>> Start PASSAGE SHOWN

# Shimano Di2 vs. SRAM Red 2013



## snidemcbride (Aug 27, 2012)

Who out here on the interwebs has an opinion on what is better? SRAM Red or Shimano Di2?


----------



## NJBiker72 (Jul 9, 2011)

This is an old debate but evolving. It is a personal call.

Do you want electronic shifting or lighter weight?

Do you like double tap or brifters?


----------



## looigi (Nov 24, 2010)

Yeah. Whether one is better than the other is an entirely personal opinion based on how you value their different features, benefits, and operating characteristics.


----------



## cxwrench (Nov 9, 2004)

There is no 'better', just different. Only you can answer this question.


----------



## siclmn (Feb 7, 2004)

I am now 2 years and 12,000 miles into Ultegra UI-2,
There has been no issues. The chain has never overshifted the front chain ring. There is no cable to fart around with. There is no "tune up".
It is a win win situation, a no brainer.
It's like when we went from carburetors to fuel injection in cars, people were leery because it was new but then they find out that it is zero maintenance. 
There is no way to press the button wrong. It just works every time.


----------



## eric.radhik (Jun 5, 2013)

For me, having the same question... "Only you can answer this question" is not helpful. Yes it holds truth... yes there will be personal experiences involved when or whatever the OP or myself try them out. But why not share your experience if you have tried both?

I guess the goal of these forums is to attempt to gain knowledge from other people and to find other peoples experience and evaluate themselves on the basis of good versus bad if the purchase is worth it. Electronic shifting is an expensive piece of equipment and it isnt something easily tested on the road without a full purchase or a costly rental purchase with that desired group.

>> End PASSAGE SHOWN
>> Start PROVIDED MATERIAL

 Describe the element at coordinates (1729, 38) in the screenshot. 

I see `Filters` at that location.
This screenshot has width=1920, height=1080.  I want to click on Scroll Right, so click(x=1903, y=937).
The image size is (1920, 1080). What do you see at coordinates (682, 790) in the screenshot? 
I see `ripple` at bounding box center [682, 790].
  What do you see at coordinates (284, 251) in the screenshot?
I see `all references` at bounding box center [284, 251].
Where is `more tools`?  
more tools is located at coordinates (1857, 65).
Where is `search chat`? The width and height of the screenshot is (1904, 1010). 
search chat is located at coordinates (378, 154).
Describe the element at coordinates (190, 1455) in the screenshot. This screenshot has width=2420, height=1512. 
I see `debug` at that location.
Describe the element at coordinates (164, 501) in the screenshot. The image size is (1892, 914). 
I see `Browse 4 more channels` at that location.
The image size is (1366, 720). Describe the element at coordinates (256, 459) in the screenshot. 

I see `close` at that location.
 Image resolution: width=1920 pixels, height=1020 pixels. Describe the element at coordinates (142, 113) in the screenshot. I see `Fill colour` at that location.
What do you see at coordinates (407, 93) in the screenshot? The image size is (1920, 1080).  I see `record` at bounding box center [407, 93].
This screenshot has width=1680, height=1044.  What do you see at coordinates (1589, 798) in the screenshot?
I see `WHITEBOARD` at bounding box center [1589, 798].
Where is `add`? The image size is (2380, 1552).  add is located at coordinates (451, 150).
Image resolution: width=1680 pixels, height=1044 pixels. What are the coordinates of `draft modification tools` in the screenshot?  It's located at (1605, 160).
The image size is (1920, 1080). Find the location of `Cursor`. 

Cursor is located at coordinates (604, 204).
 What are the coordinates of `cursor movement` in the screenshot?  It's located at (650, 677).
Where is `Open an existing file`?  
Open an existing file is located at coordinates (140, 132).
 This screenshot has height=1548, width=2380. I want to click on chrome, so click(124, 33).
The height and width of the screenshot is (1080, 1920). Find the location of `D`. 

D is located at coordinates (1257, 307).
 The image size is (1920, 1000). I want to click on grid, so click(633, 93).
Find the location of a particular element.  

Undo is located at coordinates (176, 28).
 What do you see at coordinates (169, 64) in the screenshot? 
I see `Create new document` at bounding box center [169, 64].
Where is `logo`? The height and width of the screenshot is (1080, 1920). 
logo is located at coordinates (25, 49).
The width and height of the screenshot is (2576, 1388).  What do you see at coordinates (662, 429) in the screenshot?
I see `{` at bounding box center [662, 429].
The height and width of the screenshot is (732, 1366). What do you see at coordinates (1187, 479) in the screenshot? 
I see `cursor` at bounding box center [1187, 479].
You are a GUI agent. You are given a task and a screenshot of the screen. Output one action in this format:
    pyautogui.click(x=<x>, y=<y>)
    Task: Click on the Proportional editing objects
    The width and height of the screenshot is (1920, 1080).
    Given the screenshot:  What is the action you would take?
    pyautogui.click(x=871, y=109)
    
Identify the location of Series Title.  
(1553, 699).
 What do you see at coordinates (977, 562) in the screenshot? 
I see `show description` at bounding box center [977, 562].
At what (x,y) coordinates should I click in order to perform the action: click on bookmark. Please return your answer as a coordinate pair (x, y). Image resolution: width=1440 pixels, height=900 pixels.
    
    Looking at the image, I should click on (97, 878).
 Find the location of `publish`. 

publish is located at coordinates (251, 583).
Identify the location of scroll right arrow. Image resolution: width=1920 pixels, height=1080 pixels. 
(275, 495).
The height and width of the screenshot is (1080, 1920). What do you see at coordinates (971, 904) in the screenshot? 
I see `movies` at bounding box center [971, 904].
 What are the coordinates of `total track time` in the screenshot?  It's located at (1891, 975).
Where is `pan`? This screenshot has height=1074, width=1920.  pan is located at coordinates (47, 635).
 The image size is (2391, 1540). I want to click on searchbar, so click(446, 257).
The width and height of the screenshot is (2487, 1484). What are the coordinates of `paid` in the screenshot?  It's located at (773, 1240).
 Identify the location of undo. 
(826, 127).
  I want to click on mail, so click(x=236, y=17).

>> End PROVIDED MATERIAL

#### REQUIRED TASKS:
1: Answer these about the Di2 vs. SRAM Red thread:
(a) How many miles does siclmn report riding on Ultegra?
(b) Which two kinds of shifters does NJBiker72 ask about?
(c) What does eric.radhik call electronic shifting?
2: Can you update the Di2 vs. SRAM Red thread, giving again the part that opens with the words containing "## siclmn (Feb" and closes with "is zero maintenance.", with "carburetors" replaced by "manual chokes"?
3: What comes next in the Di2 vs. SRAM Red thread? Write what follows its last sentence.
These rows were drawn from a separate source.

#### RESULTS:
1:
(a) 12,000 miles
(b) Double tap or brifters
(c) An expensive piece of equipment

2:
## siclmn (Feb 7, 2004)

I am now 2 years and 12,000 miles into Ultegra UI-2,
There has been no issues. The chain has never overshifted the front chain ring. There is no cable to fart around with. There is no "tune up".
It is a win win situation, a no brainer.
It's like when we went from manual chokes to fuel injection in cars, people were leery because it was new but then they find out that it is zero maintenance.

3:
I love SRAM shifting and updating my personal group is my next purchase. But, you also hear so many good things about Shimano electronic shifting that it might be worth the investment. I just wish SRAM would get in the ballgame with their own version.


----------



## cantride55 (Sep 19, 2008)

This is where I am today. (context) 
3 rides- all sram red- I love the double tap- short push/ affirmative shifting at the rear.
Front der. 2 Force, 1 Yaw....always makes me throw up a little in my mouth, Blah.
Brakes.....switched to 7800 DA- mucho better-o

12-14,000 K'S a year so 60-65,000 k's in the past 5 years and all 3 groups are wearing quickly. Replacing one right shifter at cost with the next generation than what was sent in, got me considering Shimano again.

Rode the 9000 and loved the rear der. shift's, quick (small paddle travel) tight (no hesitation) the shifts resemble Sram to some extent. The front der shifts blew me away (remember I'm coming from Sram so a small chicken holding the seat tube pushing the der. in / out and holding the chain in place would impress me), but there was trim everywhere and quiet. The price has me in a holding pattern and trying to patch my Sram together. If I do go the 9000 route it will be will a washer to run 10 speed or I would wait until my wheelsets need to be replaced as the extra cost would be too much to justify / explain.
I am curious about the Di2 or Ultegra 2 to be accurate. I like the front der. trim aspect and the few "tune up's" implied. The price is within reason (if that is possible concerning higher end bike stuff.
I think which ever group is offered at a good price will be the way I go, for now I'll patch my Sram together with ducktape and wait.


----------



## MarkThailand (Nov 20, 2012)

I have about 12000 km on the new SRAM Red and about 2000 km on the 9070 DI2. Yes, the 9070 DI2 is exactly as described - so smooth, quiet, reliable and consistent at both front and back derailleur shifting. The Reds have had many adjustments and several cable replacements due to rust. But, I really like the double-tap positive shifting of the Red.

My next bike, a stainless steel ACB, will be getting Red - the question is Red or Red 22...

Mark


----------



## cantride55 (Sep 19, 2008)

B I N G O 
Exactly. The Red shifts are something that once experienced are hard to give up. It's the front der shifts which frustrate the crap out of me. When they work....I'm content, when they don't I want to toss the bike and start again on something else.


----------



## cxwrench (Nov 9, 2004)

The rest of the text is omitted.